Like most Louisiana parents, you probably take your commitment to your children seriously. This includes your financial obligations. Even so, sometimes paying child support becomes a burden that you can’t keep up with each month due to a variety of circumstances. Simply ignoring that obligation comes with some serious penalties that might jeopardize your work and personal life.
What could happen if I don’t pay?
The law allows several options for collecting past due payments:
- The amount you owe plus any overdue amounts could be taken out of your paycheck (a garnishment).
- The state could seize your federal and state tax refunds.
- The state could seize your property.
- You could face suspension of your driver’s license while you have overdue payments.
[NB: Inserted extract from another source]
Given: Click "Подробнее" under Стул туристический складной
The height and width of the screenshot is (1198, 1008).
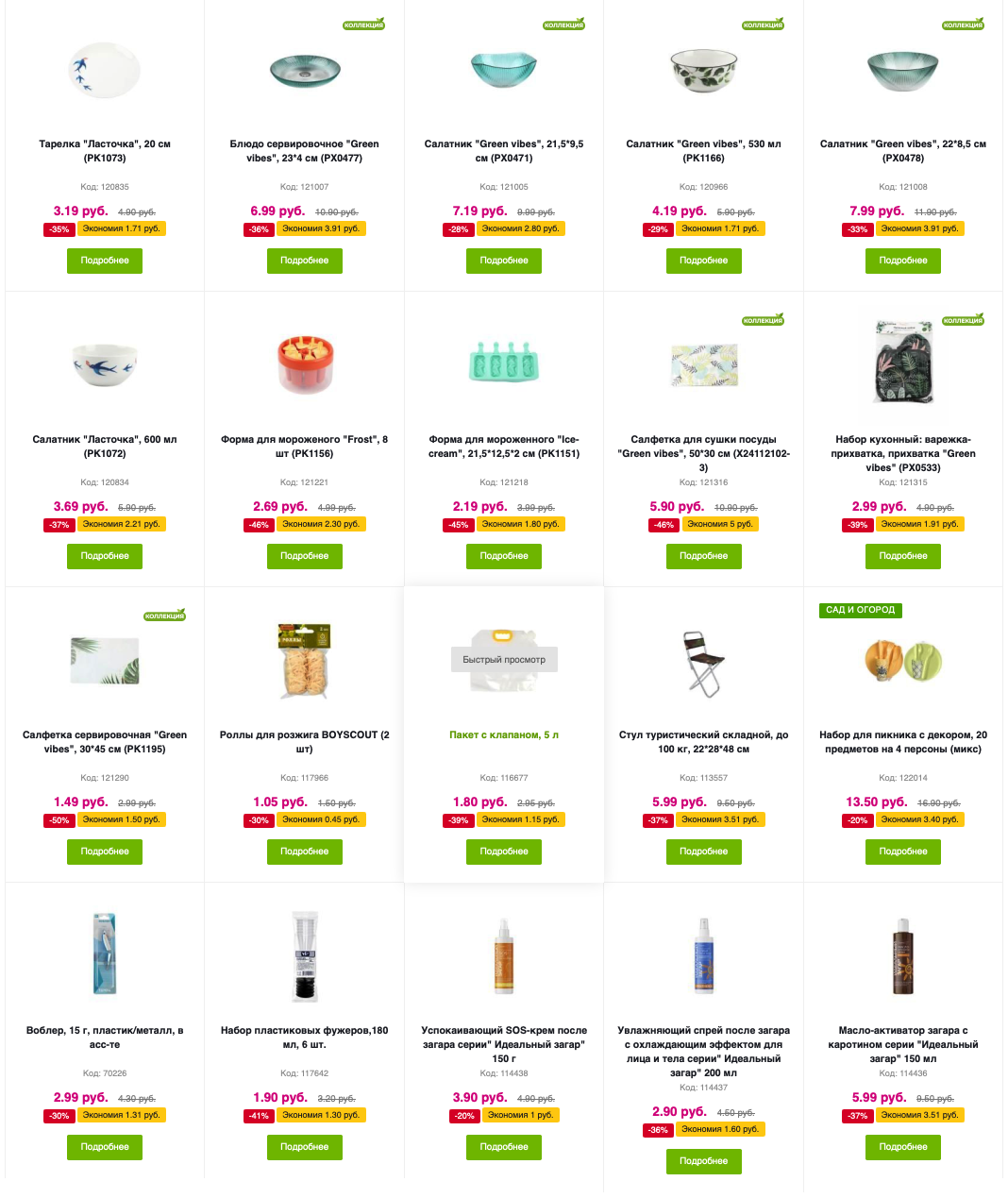Looking at the screenshot, I should click(704, 852).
- If you are a professional such as a doctor, lawyer or teacher, you could face suspension of your professional license.
- If you have some sort of business license, the state could suspend it.
The measures taken to collect past due payments often depend on the amount you owe. In extreme cases, the court could sentence you to jail time. Fortunately, most jurisdictions are sensitive to the fact that you can’t pay child support from behind bars, so courts often use this as a last resort.
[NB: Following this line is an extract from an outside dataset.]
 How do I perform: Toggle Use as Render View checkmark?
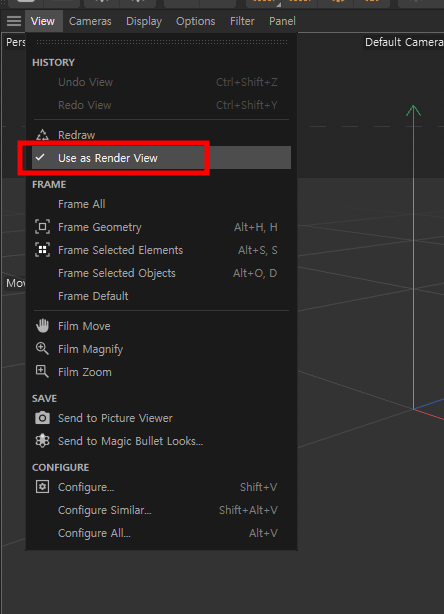[40, 157]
Even if you don’t live in the same state as your children or as the court that issued the most recent order, you could face these penalties.
So what do I do?
As soon as you know that you can no longer make your payments in accordance with the order, you should go to the court to seek a modification of your current child support order. For instance, if you lost your job, you could ask the court to reduce or suspend your payments, at least until you obtain comparable employment to the job you lost. If your circumstances won’t improve anytime soon, the court could permanently change the amount you owe.
It’s crucial that you don’t wait until you already have past due payments to seek help. A modification of your child support order only applies to future payments. You remain responsible for the payments you missed. You should also know that withholding child support due to a denial of visitation will not sway the court. Your financial obligations to your children remain separate from any issues you have with the other parent and your right to see your children.
If you file bankruptcy due to your financial situation, you can’t discharge your past due child support payments. Your best course of action is to petition the court for relief if you can’t make your payments. In order to do so, you need to prove a significant change in your circumstances. Having an attorney to advocate for you could increase your chances of proving to the court that you need help meeting your financial obligations to your children.